Mélenchon, Attal, Bardella, Retailleau : la coupure d’Anthropic les met tous d’accord

Tapis rouge politique

 
En coupant l’accès à ses IA les plus puissantes sur ordre de Washington, Anthropic a offert à la classe politique française un sujet de campagne inattendu. De Jean-Luc Mélenchon à Jordan Bardella, tout le monde réclame désormais une IA souveraine.

L’histoire commence aux États-Unis, mais elle a traversé l’Atlantique en quelques heures. Vendredi soir, le secrétaire américain au Commerce Howard Lutnick a sommé Anthropic, par lettre, de bloquer Fable 5 et Mythos 5 pour tout ressortissant étranger, au nom du contrôle des exportations et de la sécurité nationale. Résultat : l’entreprise a dû couper ses deux modèles les plus puissants trois jours seulement après leur lancement. Anthropic conteste le motif invoqué, une histoire de « jailbreak » qu’elle juge mineure, et a saisi la justice.

En France, la réaction a été immédiate et transpartisane. Pour une fois, du RN à LFI, à peu près tout le monde dit la même chose : dépendre d’une technologie qu’un gouvernement étranger peut éteindre du jour au lendemain, ce n’est plus tenable. À un an de la présidentielle, le sujet tombe à pic.

La souveraineté, nouveau réflexe de campagne

Jordan Bardella (RN) y voit un « sujet de souveraineté nationale majeur » et presse Paris d’accélérer son soutien à Mistral. Gabriel Attal (Renaissance) signe la sortie la plus martiale : « la guerre de l’IA a déjà commencé », deux camps, les gagnants et les perdants, et un risque de « vassalisation totale de la France ». Sa formule qui claque : Anthropic est « leur détroit d’Ormuz », un verrou qu’on peut fermer à volonté. Il en fait l’un des quatre chantiers de sa campagne, à financer en partie par la retraite par capitalisation qu’il défend.

Édouard Philippe (Horizons) file la même image : l’IA est une infrastructure critique, « aussi essentielle que l’électricité ou Internet », et il réclame un « Buy European Tech Act » assorti d’un accès préférentiel à l’électricité décarbonée pour les Européens. À gauche, Jean-Luc Mélenchon refuse que la France devienne « une colonie numérique des USA », tout en notant que la décision de Trump ressemble aussi à un règlement de comptes avec Amodei, ce patron qui défend une IA éthique et s’est affiché aux côtés du pape pour son encyclique sur le sujet. Bref, le diagnostic fait consensus. Le remède, beaucoup moins.
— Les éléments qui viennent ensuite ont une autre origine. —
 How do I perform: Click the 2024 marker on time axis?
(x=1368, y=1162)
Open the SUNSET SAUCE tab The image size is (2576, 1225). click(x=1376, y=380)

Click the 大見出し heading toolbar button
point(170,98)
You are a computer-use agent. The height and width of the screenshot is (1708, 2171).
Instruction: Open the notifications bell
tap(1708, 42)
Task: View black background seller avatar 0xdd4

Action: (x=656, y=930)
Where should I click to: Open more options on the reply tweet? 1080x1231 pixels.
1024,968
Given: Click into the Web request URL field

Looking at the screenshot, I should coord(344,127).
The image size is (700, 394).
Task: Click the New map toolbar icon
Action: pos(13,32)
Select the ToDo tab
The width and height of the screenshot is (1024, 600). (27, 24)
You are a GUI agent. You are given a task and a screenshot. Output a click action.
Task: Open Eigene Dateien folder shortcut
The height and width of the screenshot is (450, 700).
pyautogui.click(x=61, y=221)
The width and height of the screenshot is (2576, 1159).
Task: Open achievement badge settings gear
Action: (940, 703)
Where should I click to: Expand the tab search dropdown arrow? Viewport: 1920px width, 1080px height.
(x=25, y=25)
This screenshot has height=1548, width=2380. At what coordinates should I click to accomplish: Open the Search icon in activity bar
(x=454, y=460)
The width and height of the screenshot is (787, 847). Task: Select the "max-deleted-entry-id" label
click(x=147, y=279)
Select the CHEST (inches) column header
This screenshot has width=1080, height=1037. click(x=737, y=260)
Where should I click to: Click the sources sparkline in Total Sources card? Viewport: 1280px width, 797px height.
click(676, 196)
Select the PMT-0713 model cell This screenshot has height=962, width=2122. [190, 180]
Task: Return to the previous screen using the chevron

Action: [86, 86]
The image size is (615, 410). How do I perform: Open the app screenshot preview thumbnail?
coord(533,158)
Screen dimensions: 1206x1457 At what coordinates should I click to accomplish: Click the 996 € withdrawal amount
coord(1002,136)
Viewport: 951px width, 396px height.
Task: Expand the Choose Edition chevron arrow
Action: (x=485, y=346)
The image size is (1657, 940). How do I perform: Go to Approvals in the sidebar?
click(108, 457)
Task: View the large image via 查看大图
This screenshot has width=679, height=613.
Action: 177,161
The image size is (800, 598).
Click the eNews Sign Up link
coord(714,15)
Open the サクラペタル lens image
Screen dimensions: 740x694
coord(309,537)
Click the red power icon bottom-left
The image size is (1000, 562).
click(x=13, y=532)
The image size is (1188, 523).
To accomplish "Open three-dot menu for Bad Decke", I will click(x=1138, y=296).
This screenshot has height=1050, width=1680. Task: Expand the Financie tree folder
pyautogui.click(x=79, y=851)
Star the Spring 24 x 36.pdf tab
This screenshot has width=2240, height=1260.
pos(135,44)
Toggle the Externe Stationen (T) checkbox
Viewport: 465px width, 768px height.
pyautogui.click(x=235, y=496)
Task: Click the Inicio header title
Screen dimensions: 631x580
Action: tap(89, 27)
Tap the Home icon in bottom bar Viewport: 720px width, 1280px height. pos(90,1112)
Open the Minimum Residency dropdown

Bruno Retailleau, lui, invite carrément Anthropic à Paris

Bruno Retailleau (LR), ancien ministre de l’Intérieur et candidat à 2027, va un cran plus loin que les formules d’alerte.

Dans son message, le sénateur s’adresse directement à Dario Amodei, le CEO d’Anthropic : « vous êtes les bienvenus à Paris ». Il l’invite à venir développer l’entreprise en France, promet un programme de retour au pays pour les experts français de l’IA et réclame trois leviers : une commande publique réorientée vers le souverain, des infrastructures et un allègement des règles pour les chercheurs.

Sauf qu’Anthropic vient justement d’être débranchée parce que Washington la tient par le contrôle des exportations. Une boîte américaine sous tutelle de son propre État ne déménage pas son siège d’un claquement de doigts. L’invitation tient donc plus du marqueur politique que du plan industriel.

Au fond, cette histoire américaine a réussi ce qu’aucun rapport parlementaire n’avait obtenu : mettre l’IA souveraine au centre du jeu.

Reste que brandir Mistral entre deux tweets ne fabrique pas un modèle de frontière, et entre l’électrochoc et les dizaines de milliards qu’il faudrait aligner pour combler l’écart, personne n’a encore sorti la calculette.